From next month, the department said that it would “recruit the best of young people to the teaching profession.”
It has also announced that there would be a “more scripted approach to teacher development.”
This, it said, would include training and support to teachers to “help them manage and use efficient methods to teach specific content areas,” which the Annual National Assessment had shown to be challenging to learners.
As part of efforts to strengthen accountability in the education system, the department said it was working closely with the Education Labour Relations Council to develop performance management contracts with principals and deputy principals.
Basic Education Minister Angie Motshekga and her deputy Enver Surty were addressing journalists on Tuesday during a Human Development Cluster briefing in Cape Town.
Speaking on behalf of the minister, Surty said that “all principals and deputy principals will enter into performance contracts in the future with clear performance targets.”
He highlighted that improved performance at basic education level was key to achieving the goals of the Department of Higher Education and Training.
“Education and training are central in improving the requisite skills that will ensure an effective response to the needs of the labour market… and ensuring inclusive beneficiation in the economy.”
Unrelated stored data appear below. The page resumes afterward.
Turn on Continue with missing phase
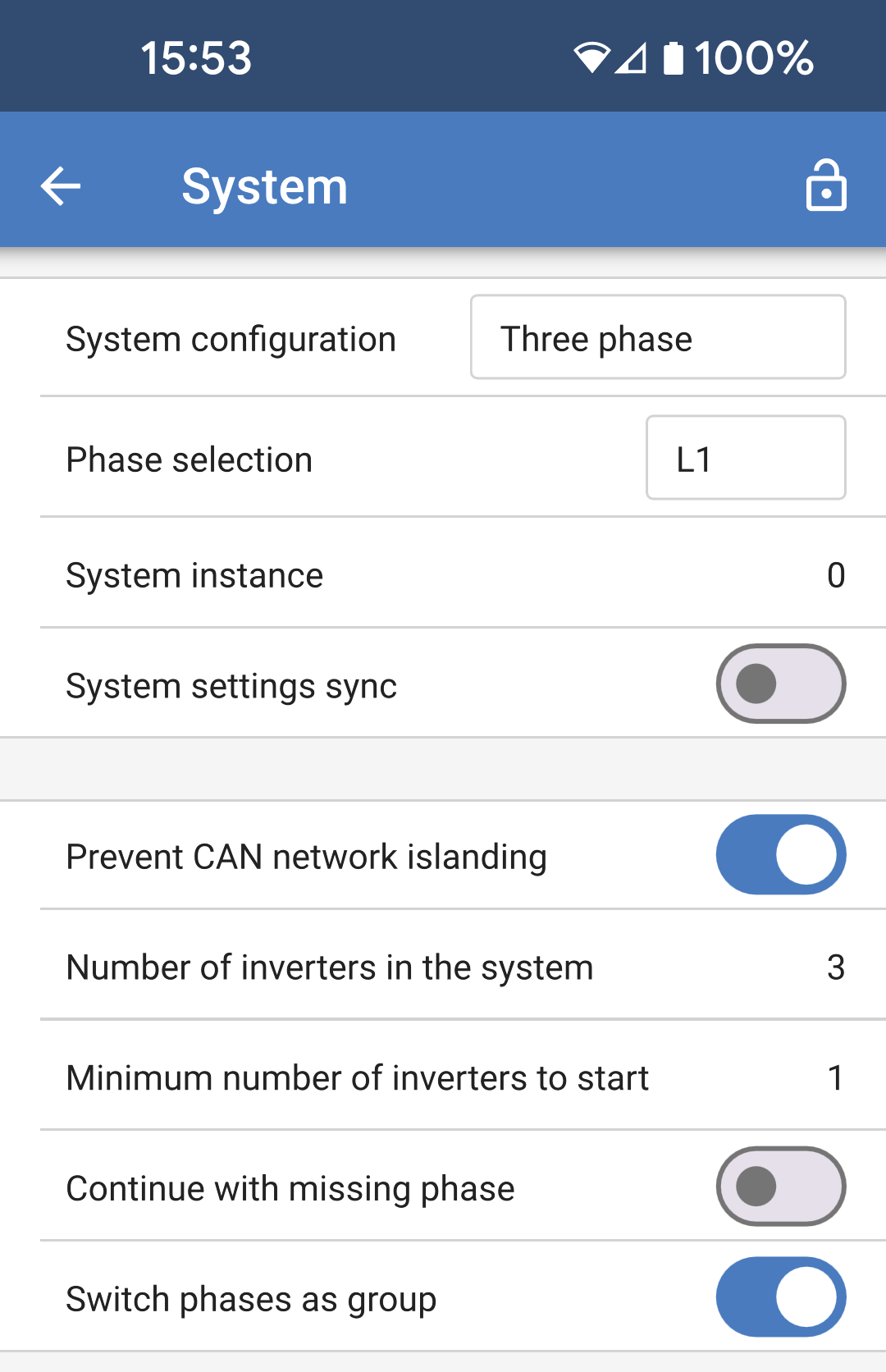The height and width of the screenshot is (1372, 886). click(780, 1187)
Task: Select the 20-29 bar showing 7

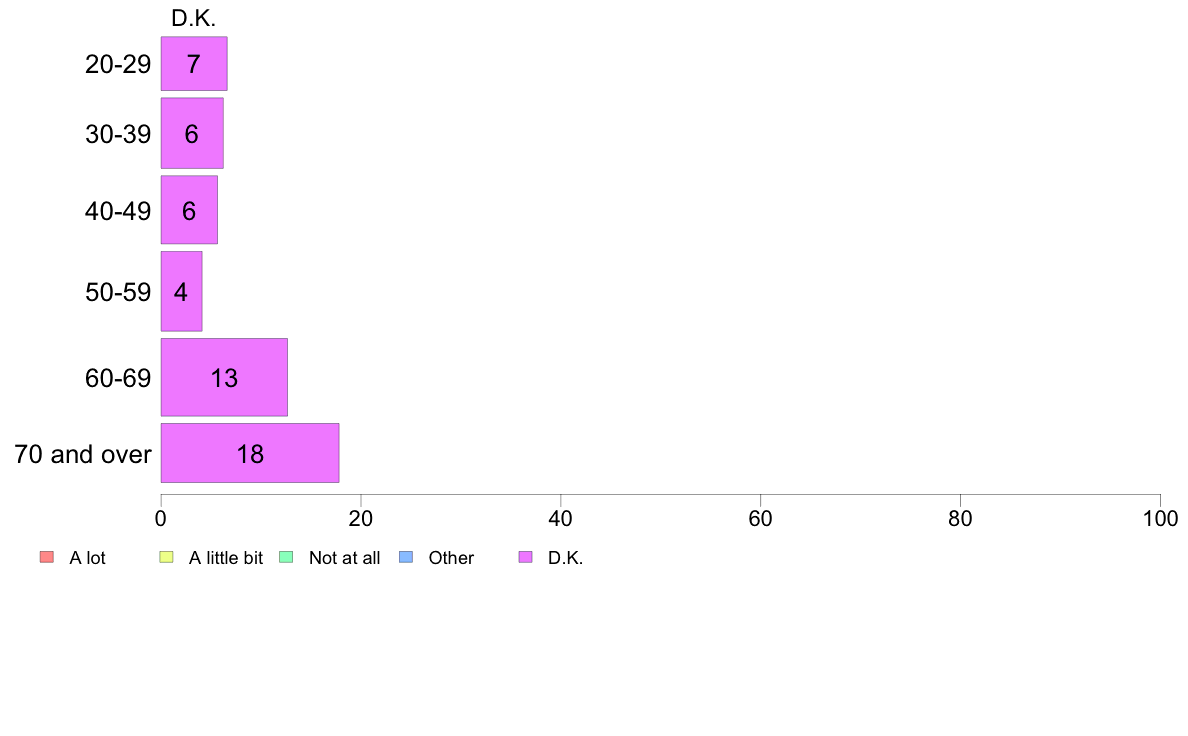Action: 194,64
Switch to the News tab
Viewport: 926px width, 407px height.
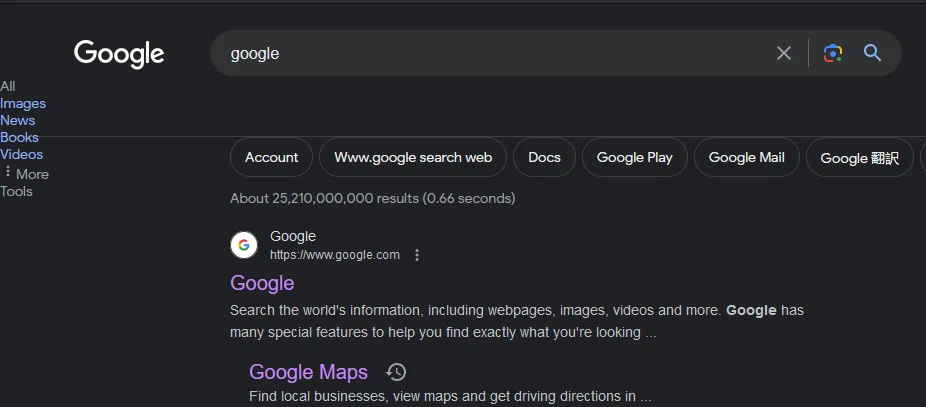(18, 120)
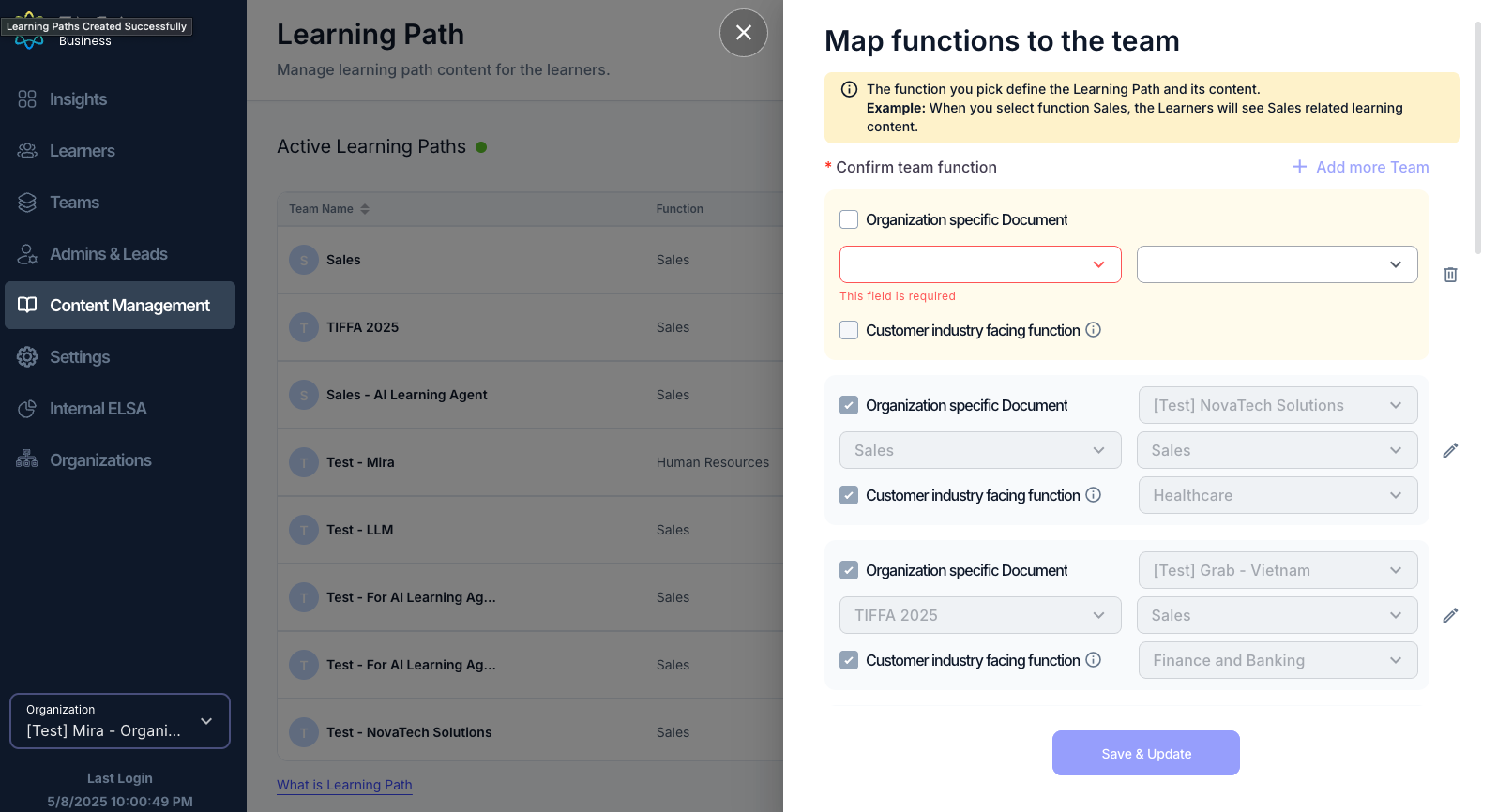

He said that government had observed that the South African labour market was “plagued” by skills shortages.
As part of efforts to improve the new Sector Education and Training Authorities (Setas), the department had started interventions which sought to increase access to training and skills development opportunities.
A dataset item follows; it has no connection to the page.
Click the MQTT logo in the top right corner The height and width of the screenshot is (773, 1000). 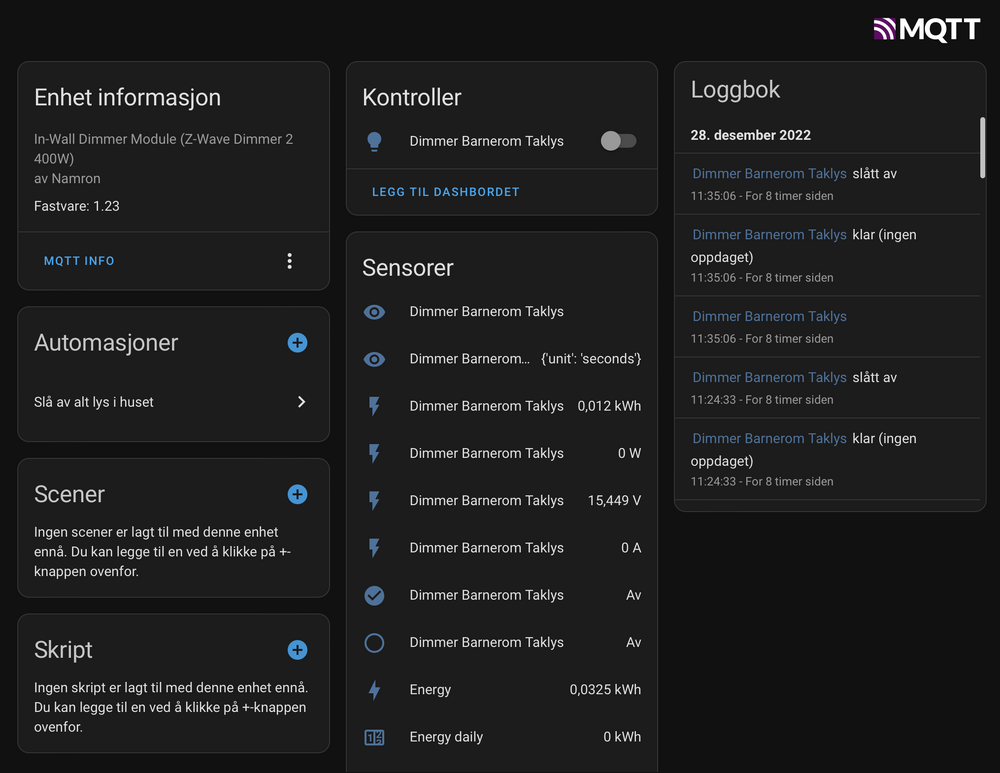[x=925, y=29]
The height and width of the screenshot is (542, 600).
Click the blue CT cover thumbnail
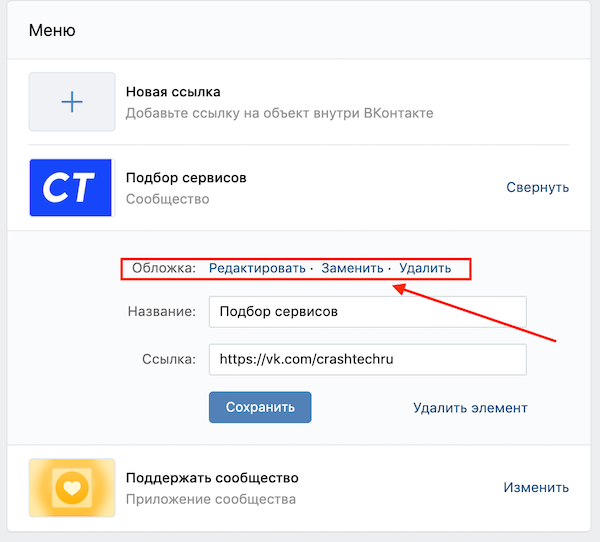pos(71,188)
“The launch of the new Seta landscape has led to the restructuring of Setas… to improve governance, administration with a focus on meeting sectoral skills needs and increase training levels overall.
“A standard constitution for all Setas was introduced to ensure there is a consistency and alignment with regard to the functioning of Setas”
On a related matter, Surty said that the National Student Financial Aid Scheme (NSFAS) will not be charging interest on student loans “until 12 months after the student has graduated or left university.”
This, he said, would apply to “all NSFAS loans to students registered on 1 April 2011 and [beyond].”
“A further R50 million has been provided for postgraduate students who require financial assistance to complete their Honours, Master’s and Doctoral Degrees.
“These students will enter into loan agreements with NSFAS and the money they pay back will be earmarked to fund future postgraduate students.”
He said that the Department of Higher Education had also asked NSFAS to remove from the credit bureau “all students they have blacklisted,” particularly recipients of NSFAS loans.
Meanwhile, there are also plans by the Department of Basic Education and President Jacob Zuma to revisit the Eastern Cape to address the education crisis there.